3. Primer fragmento de ADN según la reivindicación 1 ó 2, en el que el péptido que consiste en una secuencia de aminoácidos desde el 1er hasta uno cualquiera del 4º al 18º aminoácido en el extremo N-terminal de la proteína de unión a ADN similar a histona es un péptido que consiste en una secuencia de aminoácidos desde el 1er aminoácido hasta uno cualquiera del 4º al 18º aminoácido en SEQ ID NO: 29.
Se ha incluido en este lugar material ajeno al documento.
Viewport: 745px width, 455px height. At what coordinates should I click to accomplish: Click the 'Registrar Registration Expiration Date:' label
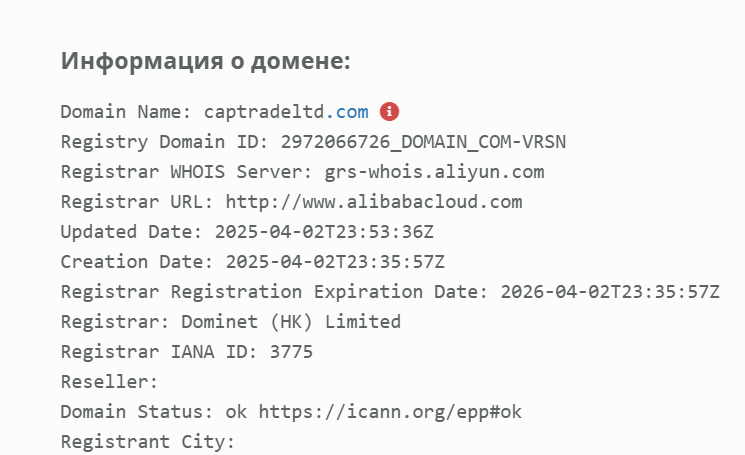(275, 292)
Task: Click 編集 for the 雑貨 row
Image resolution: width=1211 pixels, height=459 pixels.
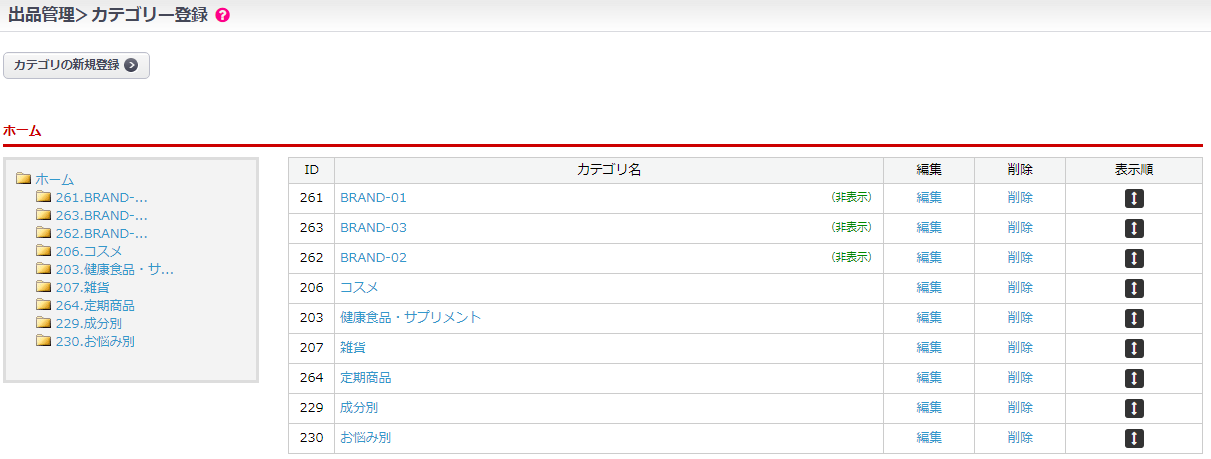Action: pyautogui.click(x=929, y=348)
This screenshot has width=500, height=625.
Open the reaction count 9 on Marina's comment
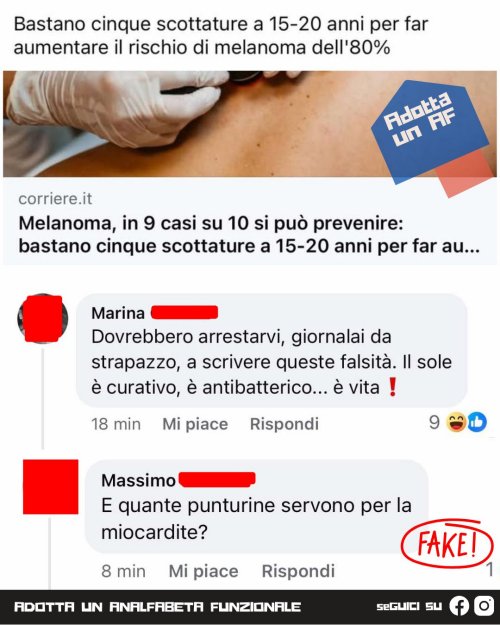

4. Primer fragmento de ADN según la reivindicación 3, en el que el péptido que consiste en una secuencia de

aminoácidos desde el 1er hasta uno cualquiera del 4º al 18º aminoácido en SEQ ID NO: 29 es un péptido que consiste en una secuencia de aminoácidos desde el 1er hasta el 9º aminoácido en SEQ ID NO: 29.

5. Método de construcción de un portador de suministro génico que consiste en un microorganismo anaerobio que puede crecer en un tejido tumoral en un entorno anaerobio y que puede expresar citosina desaminasa, que comprende las etapas de:

(1) preparar un plásmido de fusión que tiene un fragmento de un plásmido de una bacteria del género Bifidobacterium y un fragmento de un plásmido de Escherichia coli;

(2) incorporar un primer fragmento de ADN que comprende un promotor y un terminador de un gen que codifica para una proteína de unión a ADN similar a histona derivado de una bacteria del género Bifidobacterium al plásmido de fusión;

(3) incorporar, entre el promotor y el terminador, un ADN en el que se fusiona un segundo fragmento de ADN que comprende una secuencia de nucleótidos que codifica para un péptido que consiste en una secuencia de aminoácidos desde el 1er hasta uno cualquiera del 4º al 18º aminoácido en el extremo N-terminal de la proteína de unión a ADN similar a histona en el lado 5’-terminal de un ADN mutado que codifica para citosina desaminasa para preparar un vector de expresión; y

(4) transformar un microorganismo anaerobio con el vector de expresión, en el que el ADN mutado que codifica para citosina desaminasa es (a) un ADN que codifica para la secuencia de aminoácidos mostrada como SEQ ID NO: 28 que tiene la metionina de iniciación excluida o (b) un ADN que codifica para la secuencia de aminoácidos mostrada como SEQ ID NO: 28 que tiene el ácido aspártico en la 315ª posición sustituido por alanina y la metionina de iniciación excluida.

6. Método de construcción de un portador de suministro génico según la reivindicación 5, en el que la secuencia de nucleótidos que codifica para un péptido que consiste en una secuencia de aminoácidos desde el 1er hasta uno cualquiera del 4º al 18º aminoácido en el extremo N-terminal de la proteína de unión a ADN similar a histona es una secuencia de nucleótidos desde el 1482º hasta uno cualquiera del 1493er al 1535º nucleótido en SEQ ID NO: 15.

7. Método de construcción de un portador de suministro génico según la reivindicación 5 ó 6, en el que el péptido que consiste en una secuencia de aminoácidos desde el 1er hasta uno cualquiera del 4º al 18º aminoácido en el extremo N-terminal de la proteína de unión a ADN similar a histona es un péptido que consiste en una secuencia de aminoácidos desde el 1er hasta uno cualquiera del 4º al 18º aminoácido en SEQ ID NO: 29.

8. Portador de suministro génico que consiste en un microorganismo anaerobio que puede crecer en un tejido tumoral en un entorno anaerobio, construyéndose el portador de suministro génico mediante un método de construcción según una cualquiera de las reivindicaciones 5 a 7.

9. Portador de suministro génico según la reivindicación 8, en el que la bacteria anaerobia es una bacteria del género Bifidobacterium.

10. Portador de suministro génico según la reivindicación 9, en el que la bacteria del género Bifidobacterium es cualquier bacteria del género Bifidobacterium seleccionada de Bifidobacterium adolescentis, Bifidobacterium animalis, Bifidobacterium infantis, Bifidobacterium thermophilum, Bifidobacterium pseudolongum, Bifidobacterium bifidum, Bifidobacterium breve y Bifidobacterium longum.

11. Composición farmacéutica que comprende un portador de suministro génico según una cualquiera de las reivindicaciones 8 a 10.